## WHAT TO DO
Can you retype the lines below word for word, leaving out the pictures?

## ENTRIES
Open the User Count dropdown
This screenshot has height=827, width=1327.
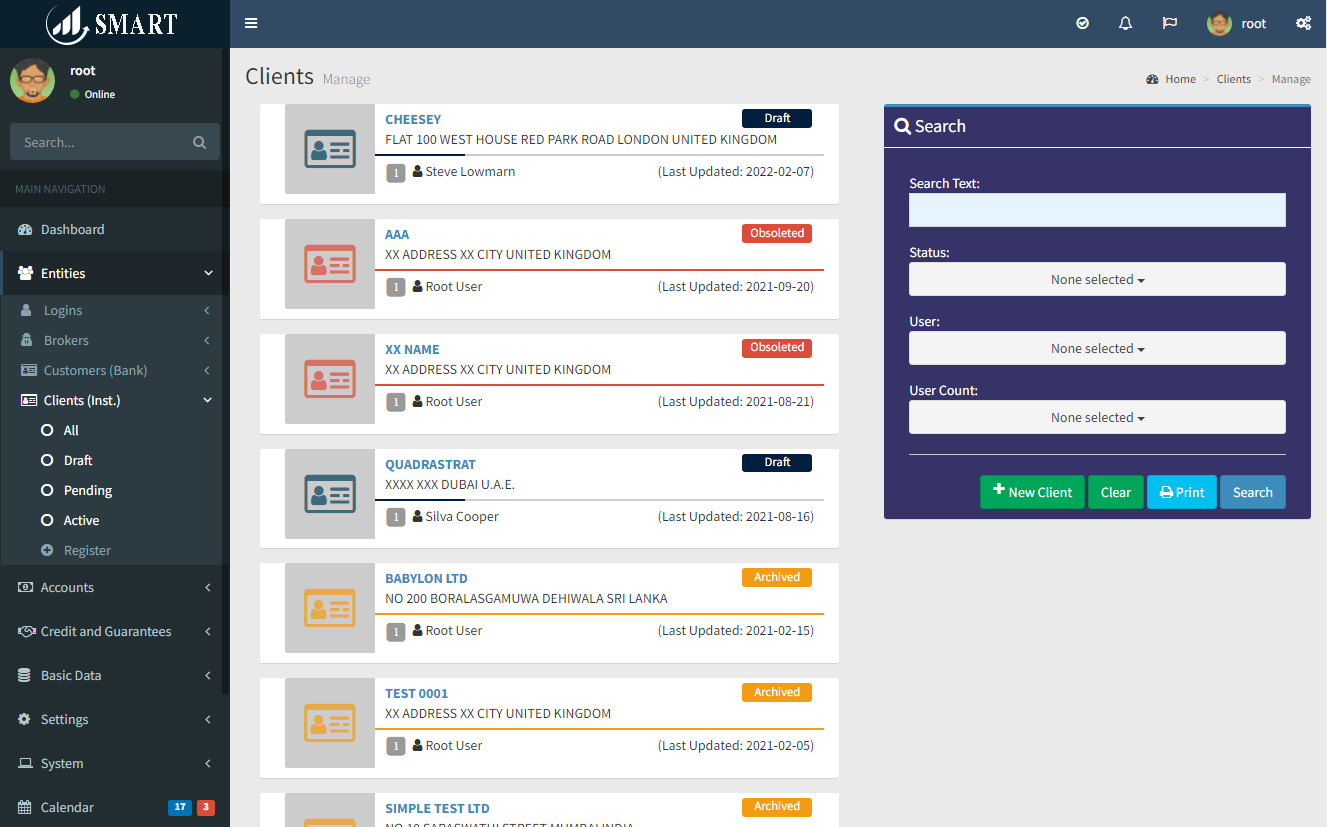[1096, 418]
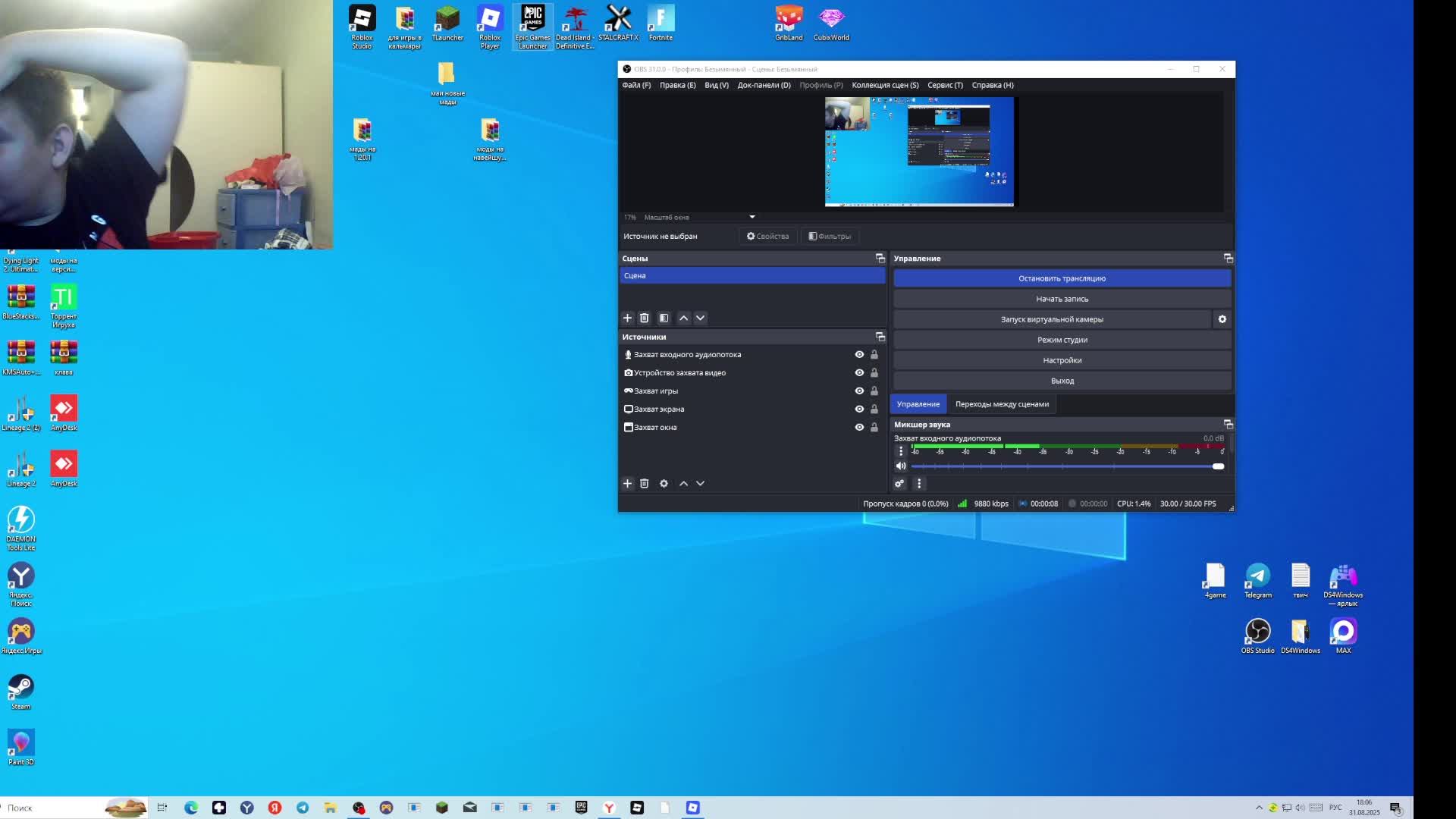
Task: Open scene filters icon in Scenes panel
Action: [664, 318]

## CORRECT OUTPUT
Open the User Count dropdown
This screenshot has height=827, width=1327.
[1096, 418]
Task: Open scene filters icon in Scenes panel
Action: [664, 318]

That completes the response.